BRYAN RAFANELLI, an event producer in New York who planned Chelsea Clinton’s wedding to Marc Mezvinsky, and that of actor Jesse Tyler Ferguson to Justin Mikita, said that when clients bring up the dreaded postnuptial knickknack, he often suggests — gently — that they give to charity instead.

“Think about how powerful that is,” Rafanelli said. “It’s one of those great pay-it-forward stories.”

According to Candy Culver, a spokeswoman for the I Do Foundation, an organization that helps those preparing to marry with charitable favors and the establishment of charitable gift registries, the average wedding in which I Do participated raised $703 in 2014, up from $689 the previous year.

Others are pairing their unions with charitable giving that has a political point of view.

As gifts to each guest at their July 2012 wedding, Ferguson, 39, and Mikita, 29, a lawyer, designed a bow tie that they purchased from Tie the Knot, the foundation they started to raise funds for LGBT equality.
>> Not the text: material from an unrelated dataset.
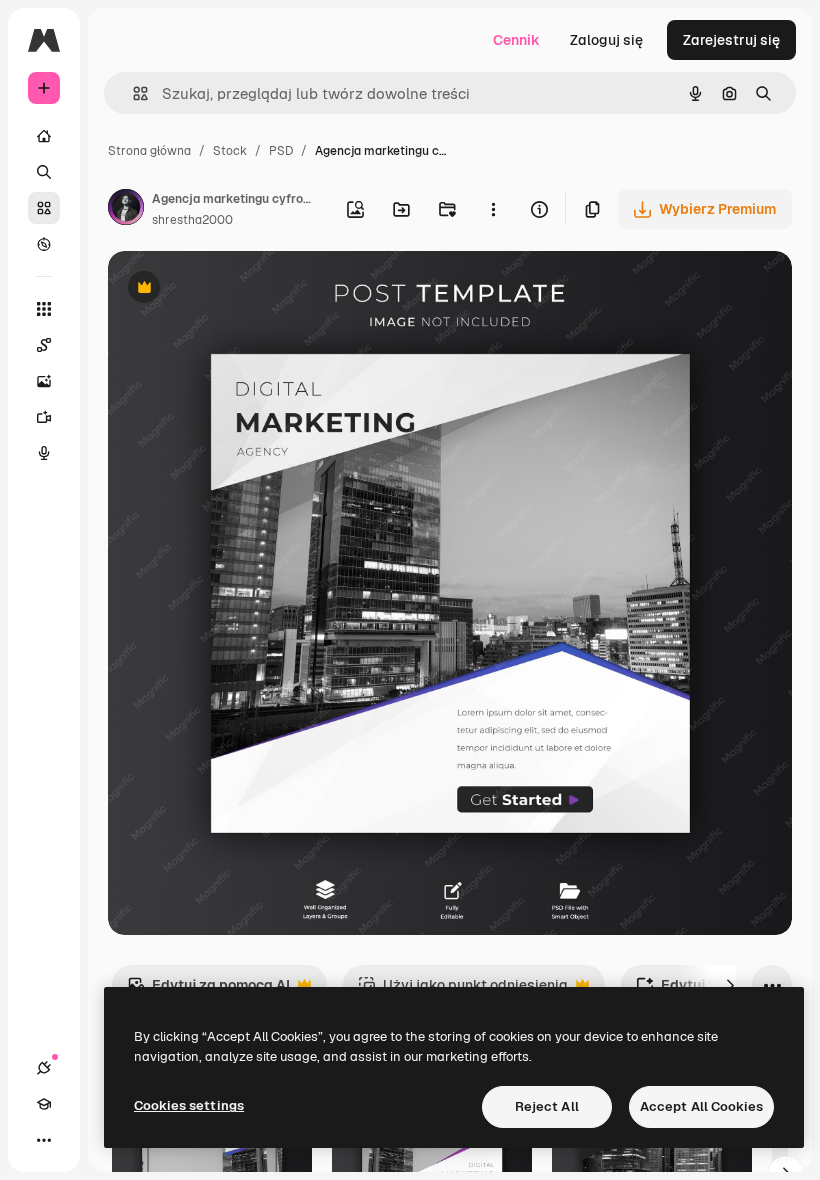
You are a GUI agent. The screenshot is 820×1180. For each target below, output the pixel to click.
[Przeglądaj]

They handed them out to guests as they were leaving.

“There was no question for us about making donations to a marriage-equality charity,” Mikita said in an email.

Some couples, like Steve Yee, 54, and Erich Theophile, 56, who own a design firm in New York, decide to forgo not just wedding favors, but also the big wedding ceremony. Instead, in November 2013, the couple opted for a quick ceremony in front of Justice Milton A. Tingling in New York, followed in February by a cocktail party and dinner for 60 friends, at which they announced they were endowing a lecture series about marriage and family issues at Brown University, Yee’s alma mater.

“Our thinking was, how do we get more people to talk openly about same-sex marriage?” Yee said.

The first lecture March 5 featured two lawyers, David Boies, a Democrat, and Theodore Olson, a Republican, who had teamed up to argue before the Supreme Court in favor of same-sex marriage.

EXACTLY ONE year ago, Nicole Bassi, 31, and Matthew Adam, 37, made their vows at Chateau La Mer in Lindenhurst, N.Y. Their 130 guests left with a five-pack of minitruffles tied with a ribbon announcing donations to the Wounded Warrior Project and the American Cancer Society.

“I’ve been to a ton of weddings, and I don’t seem to ever use the favors people give us, although they’re very thoughtful,” said Bassi, who works in the credit department at the Macrolease Corp., a fitness equipment finance company in Plainview, N.Y.

“I wanted to make a donation, but I wanted to have something tangible to give guests,” she said. “This made sense, so they could eat it and not shove it in a drawer.”